NEC, Hitachi Report Losses, Blame Weakened Demand
Japan’s NEC Corp. announced on Friday it plans to cut 20,000 jobs of its 150,000-employee workforce.
NEC reported a fourth quarter net loss of 130 billion yen ($1.46 billion) from 5.2 billion during the same quarter in 2007.
“It is regrettable that we have to announce such a big downgrade,” said Kaoru Yano, president of NEC. “We must cut waste.”
The Tokyo-based company said job cuts, which will take place by March 2010, would save 80 billion yen ($890 million) over the next two years.
NEC’s sales of electronic parts and semiconductor operations fell nearly 30 percent.
NEC now expects a net loss of 290 billion yen for the full fiscal year through March.
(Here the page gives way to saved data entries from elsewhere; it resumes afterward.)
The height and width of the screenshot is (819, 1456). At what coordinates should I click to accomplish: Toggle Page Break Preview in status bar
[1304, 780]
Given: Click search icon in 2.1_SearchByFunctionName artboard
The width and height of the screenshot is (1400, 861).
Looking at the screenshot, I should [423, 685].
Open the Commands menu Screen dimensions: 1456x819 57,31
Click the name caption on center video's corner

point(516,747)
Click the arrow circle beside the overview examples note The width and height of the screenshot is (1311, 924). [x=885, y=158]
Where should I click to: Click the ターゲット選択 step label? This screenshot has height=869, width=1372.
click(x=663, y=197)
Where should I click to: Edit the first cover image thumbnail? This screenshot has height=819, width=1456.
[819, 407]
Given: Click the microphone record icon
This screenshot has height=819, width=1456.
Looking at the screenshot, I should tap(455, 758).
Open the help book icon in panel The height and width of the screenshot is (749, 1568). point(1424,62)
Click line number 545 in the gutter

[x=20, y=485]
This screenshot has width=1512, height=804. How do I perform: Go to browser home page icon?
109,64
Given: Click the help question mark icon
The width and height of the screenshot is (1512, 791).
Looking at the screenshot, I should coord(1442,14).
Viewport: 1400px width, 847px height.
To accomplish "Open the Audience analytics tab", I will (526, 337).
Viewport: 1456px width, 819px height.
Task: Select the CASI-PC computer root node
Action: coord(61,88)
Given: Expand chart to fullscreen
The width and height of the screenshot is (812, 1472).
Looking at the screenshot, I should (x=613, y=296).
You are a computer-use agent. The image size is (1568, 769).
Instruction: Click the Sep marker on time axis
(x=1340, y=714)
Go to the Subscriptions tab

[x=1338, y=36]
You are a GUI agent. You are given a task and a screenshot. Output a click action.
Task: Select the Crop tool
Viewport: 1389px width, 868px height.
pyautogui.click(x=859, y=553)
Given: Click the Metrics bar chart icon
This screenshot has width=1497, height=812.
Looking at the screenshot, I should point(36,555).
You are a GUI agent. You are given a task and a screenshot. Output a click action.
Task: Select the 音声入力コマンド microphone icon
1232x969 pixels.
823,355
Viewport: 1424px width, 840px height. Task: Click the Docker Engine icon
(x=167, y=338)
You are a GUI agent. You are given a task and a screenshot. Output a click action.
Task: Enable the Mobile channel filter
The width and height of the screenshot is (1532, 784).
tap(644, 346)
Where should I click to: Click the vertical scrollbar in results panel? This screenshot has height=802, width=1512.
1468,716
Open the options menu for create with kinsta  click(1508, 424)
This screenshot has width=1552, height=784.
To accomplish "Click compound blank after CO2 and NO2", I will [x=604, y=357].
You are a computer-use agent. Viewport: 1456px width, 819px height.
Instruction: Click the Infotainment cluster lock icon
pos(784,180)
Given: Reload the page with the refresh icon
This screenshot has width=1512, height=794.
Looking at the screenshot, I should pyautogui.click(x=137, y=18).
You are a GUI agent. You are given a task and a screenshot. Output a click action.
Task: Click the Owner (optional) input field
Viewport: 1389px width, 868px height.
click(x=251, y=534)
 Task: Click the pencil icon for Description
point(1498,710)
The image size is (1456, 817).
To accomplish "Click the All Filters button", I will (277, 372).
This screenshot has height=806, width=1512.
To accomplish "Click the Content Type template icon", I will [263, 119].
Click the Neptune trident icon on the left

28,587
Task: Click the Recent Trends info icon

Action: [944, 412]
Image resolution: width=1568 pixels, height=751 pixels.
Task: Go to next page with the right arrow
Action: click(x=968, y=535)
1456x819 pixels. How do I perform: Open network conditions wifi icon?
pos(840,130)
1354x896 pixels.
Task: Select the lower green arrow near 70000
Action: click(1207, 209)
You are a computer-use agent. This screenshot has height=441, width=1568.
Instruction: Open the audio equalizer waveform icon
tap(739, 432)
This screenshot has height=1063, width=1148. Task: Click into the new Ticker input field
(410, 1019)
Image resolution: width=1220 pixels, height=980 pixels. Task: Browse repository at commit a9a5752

According to the New York Times, who cited a Japanese news report on Friday, NEC is in talks with Toshiba Corp., possibly seeking a chip alliance.
“The Nikkei business daily said the talks focused on the possibility of Toshiba spinning off its system chip operations and incorporating them with NEC Electronics Corp., a semiconductor unit owned by NEC,” said the Times.
Global chip sales will fall 16 percent in 2009, more than the 4.4 percent drop last year, Gartner Inc. said in December.
Japanese electronics maker Hitachi Ltd. also announced plans to cut 7,000 jobs in light of its forecasted $7.7b loss.
Hitachi had previously expected a 15 billion yen ($167m) profit forecast in October.
The company pointed to falling demand for its electronics in main businesses including electronic devices, power and industrial systems, and consumer products.
“Economic stagnation is expected to persist for the foreseeable future, making revenue expansion unlikely,” Hitachi said in a statement.
“Revenue for the 2009 financial year is expected to fall greatly due to the quick slowdown of demand for automobiles, semiconductors and industrial machinery,” it said.
Hitachi expects to save 200 billion yen ($2 billion) by March 2010 through the cutbacks.